SentenceTransformer(
  (0): Transformer({'max_seq_length': 256, 'do_lower_case': False}) with Transformer model: BertModel 
  (1): Pooling({'word_embedding_dimension': 384, 'pooling_mode_cls_token': False, 'pooling_mode_mean_tokens': True, 'pooling_mode_max_tokens': False, 'pooling_mode_mean_sqrt_len_tokens': False})
  (2): Normalize()
)

We can encode text into vectors like so:

In [2]:
phrases = [
    "the bank of england",  # phrase A
    "a british financial institution",  # phrase B
    "a grassy bank"  # phrase C
]

embeddings = model.encode(phrases)

We will compare them using cosine similarity.
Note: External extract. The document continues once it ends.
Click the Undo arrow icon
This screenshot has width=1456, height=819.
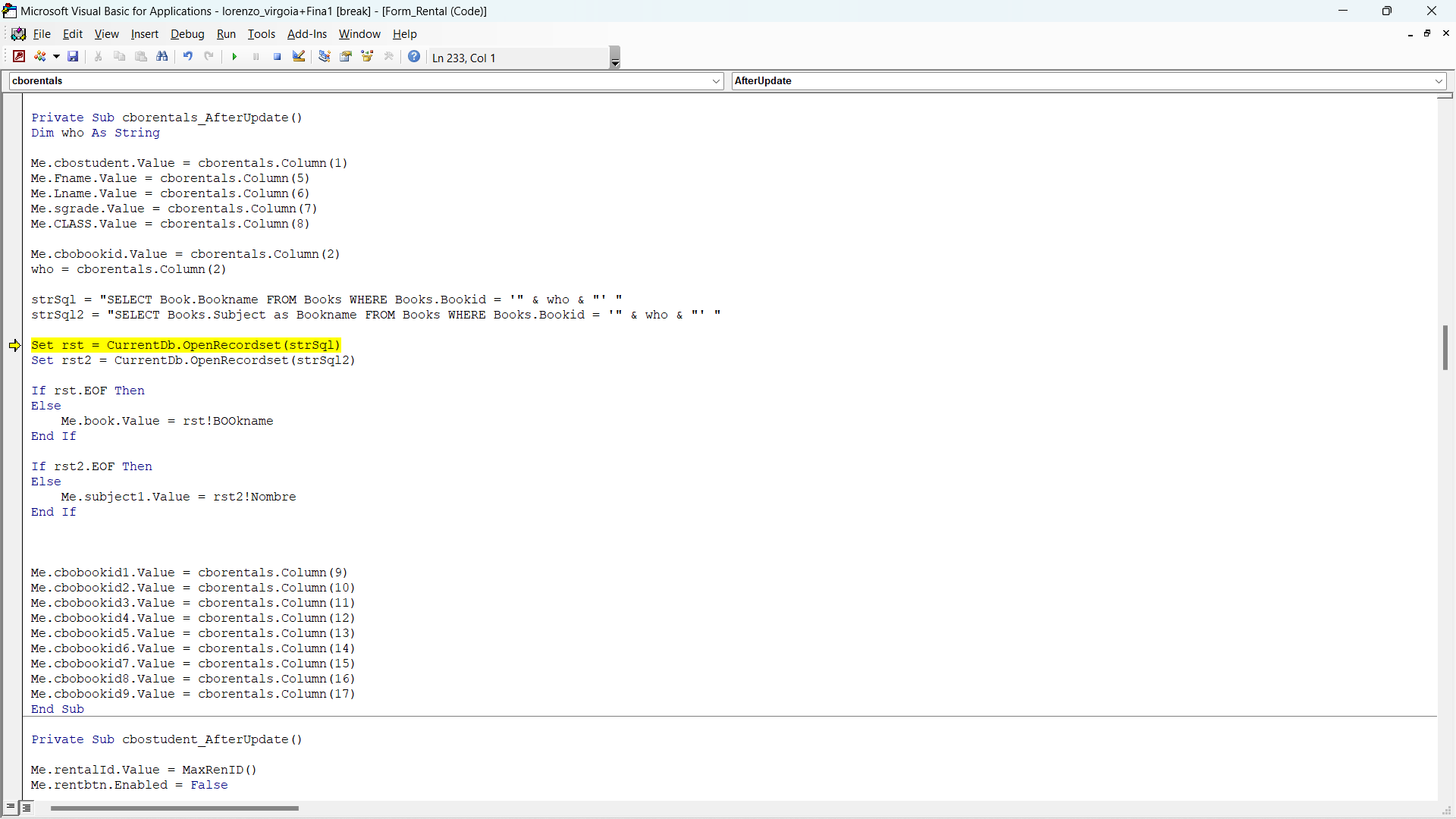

Again, `sentence-transformers` provides utilities for this:

In [5]:
from sentence_transformers.util import cos_sim

ab = cos_sim(embeddings[0], embeddings[1]).item()
ac = cos_sim(embeddings[0], embeddings[2]).item()

print(f"""
    {round(ab, 2)}: "{phrases[0]}" vs "{phrases[1]}"
    {round(ac, 2)}: "{phrases[0]}" vs "{phrases[2]}"
""")


    0.73: "the bank of england" vs "a british financial institution"
    0.54: "the bank of england" vs "a grassy bank"



The similarity score between phrase *A* and *B* is correctly much greater than that between *A* and *C* despite sharing no words. This is because we are looking at *semantic similarity* and not the traditional method of keyword overlap.